2.2. Research Approach and Data Sources

We analyzed various historical records, as well as contemporary literatures, to characterize the social and ecological subsystems in the late period of the Joseon Dynasty of Korea as an SES. The main data sources include: (1) the databases of forest-specific historical documents, maps, and forest inventory records that the National Institute of Forest Science, Republic of Korea, has been building in the last 20 years (Resource Systems and Units); (2) historical records, laws and regulations, and others classics translated by the Institute for the Translation of Korean Classics (Governance Systems and Actors); and (3) records of population and climate variations in the official census and archives of the royal court, as well as popular literature at the time (Drivers of Changes).
The historical records employed for our analysis included (1) The Annals of Joseon Dynasty (Joseon Wangjo Sillok), collections of daily reports and discussions in the royal court from 1413 to 1865 [39], (2) The Records of the Border Defense Council (Bibyeonsa deungnok), annual reports of the government agency (Bibyeonsa) that oversaw national security and internal affairs, including the protection and management of natural resources, from 1617 to 1892 [40], (3) Joseon Dynasty’s Constitution (Gyeongguk Daejeon) [41] and other written records of laws and regulations for forest management (Songgeumjeolmog) [42], and (4) other historical and modern publications as cited.

3. Results

3.1. Social and Cultural Impacts of Ondol on Households

Various heating features resembling Ondol have existed in Korea since prehistorical times. Ondol was developed into the current form, which heats an entire floor with outside woodstoves, by the 11th century (Figure A1) [43]. The records of the royal court from the 15th and 16th centuries show that Ondol installation was typically limited to one or two rooms reserved for the old, the sick, or special guests [44]. Ondol became the defining feature of a Korean residence, from commoners’ houses to the royal palace, during the 17th century. The records noting Ondol separately from other types of rooms (e.g., those with wooden floors) disappeared entirely by the early 18th century, when Ondol became synonymous with residential rooms [44]. A record from 1925 shows that, among the residents of the capital (current-day Seoul), 96.6% of Koreans reported that their residence had Ondol (compared to 24% among Japanese living in Seoul at the time) (the Dona-A Ilbo, 31 October 1925) [45]. Ondol expansion was initially prompted by the government (Seong’s collections of current affairs published in 1790–1801, reprinted in 2006 [46]). After several forest fires in the early 17th century (most notably in 1672 [47]), government officials were encouraged to expand Ondol in their houses to collect and burn off surface fuel (e.g., pine needles).
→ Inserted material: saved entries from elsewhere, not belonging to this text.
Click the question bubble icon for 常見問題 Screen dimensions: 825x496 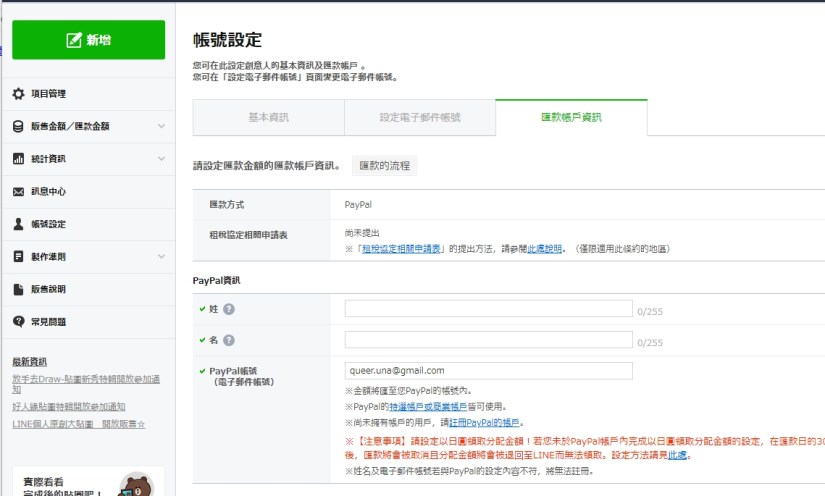point(18,322)
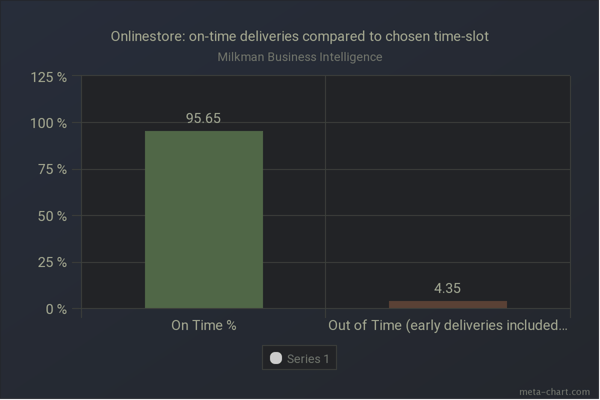Click the Series 1 legend circle icon

point(276,358)
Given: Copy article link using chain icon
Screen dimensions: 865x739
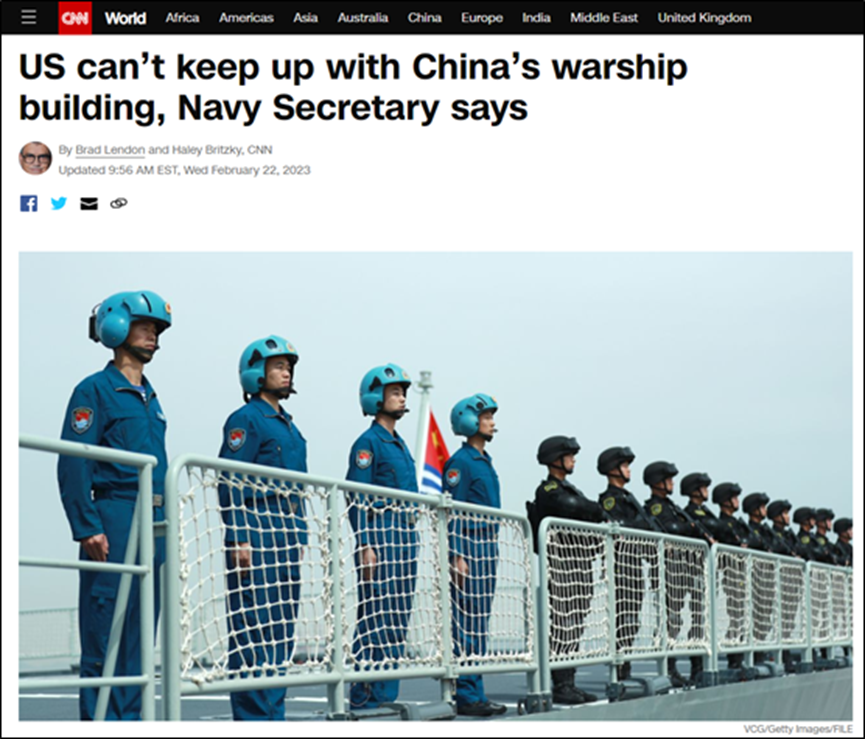Looking at the screenshot, I should (x=119, y=204).
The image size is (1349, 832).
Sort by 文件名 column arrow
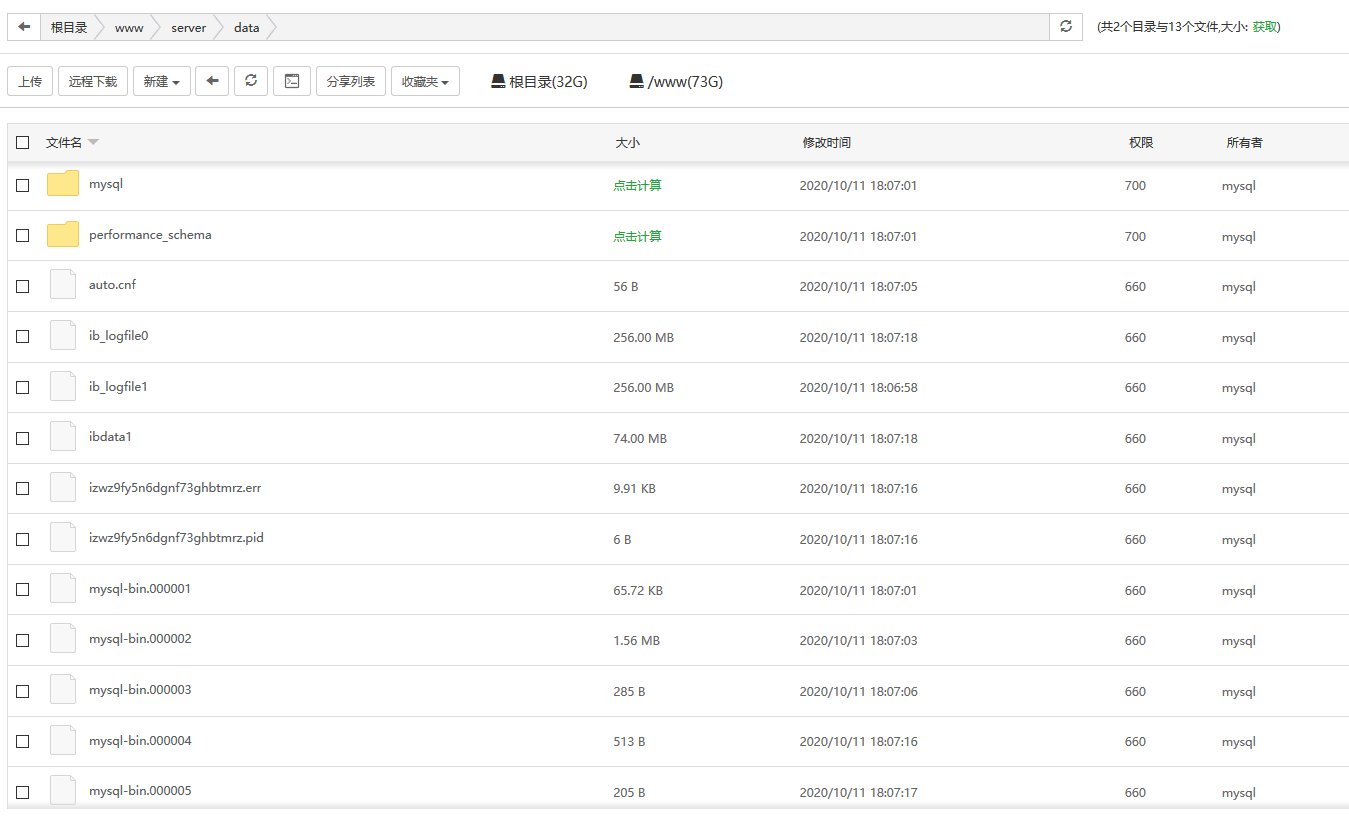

Chung [44] argued that the excessive level of pine needles noted in Seong’s publications was because low temperatures during the Little Ice Age limited the nutrient recycling of organic matters. Frequent wars during this period allowed for the rapid expansion of Ondol in post-war reconstruction.
Ondol efficiently uses both radiative and convective heat transfer from fire without polluting the indoor air quality with smoke [43]. However, the lack of thermal insulation in traditional houses requires higher floor surface temperatures and encourages residents to sit or lie down to increase their body temperatures, shaping the unique residential culture of Korea [48]. Ondol is often referred to as the cultural womb of Korea, giving birth to a shared sense of culture and identity. The cultural significance of Ondol can be traced in idioms and expressions in the Korean language [49]. For example, being happy is often expressed as “having a warm backside and a full tummy” and seeking warmth as “wanting to be sizzled [on a hot floor]”. The preference for Ondol and heated floors with high temperatures is still prevalent in modern Korea, as heated floors constitute normal residential architecture [43]. The Republic of Korea (ROK, South Korea) officially recognizes Ondol as a national cultural treasure (Number 135) [50].
Ondol and the increased fuel demand have been noted as drivers of forest degradation in Korea as early as the early 18th century. For example, Seo Yu Gu (1764–1845, renown scholar of the Rationalist movement in 18th century Korea) wrote that “[t]he wasteful system of Ondol created three social menaces […] A family of ten can spend 100 pieces of gold for fuelwood in one year. Small merchants and farmers are becoming impoverished by spending more than half of their income on fuelwood. This is the first menace. [...] There is not a single large tree in sight within 100 miles of cities. One cannot fulfil the duty for their parents by arranging a proper funeral [proper coffin]. This is the second menace […] The mountains are bare, without stumps or dead roots. Landslides after heavy rains cover up crops and ruin harvests. This is the third menace” (The original publication date is unknown. A modern translation was published in 2016.) [51]. By the end of the Joseon Dynasty, completely rock-bare mountainsides became a common sight near cities, especially in the more populous central-southern areas (see Figure 3c). Some scholars attributed the Korean saying, “like woodstoves (Agungi) eating up mountains and still being hungry” to the massive biomass fuel demands to feed Ondol [52]. Others saw the Korean affinity for warmth and heated floors as a source of lethargy and complacency that led to the demise of the Joseon Dynasty, with some even saying that “Ondol ruined Korea” [53]. “Hygienically backward” housing, with Ondol allegedly encouraging lethargy, formed the bases for Japan’s articulation of “Korean otherness” and for claiming cultural hegemony over the people of Joseon who were otherwise similar [54,55].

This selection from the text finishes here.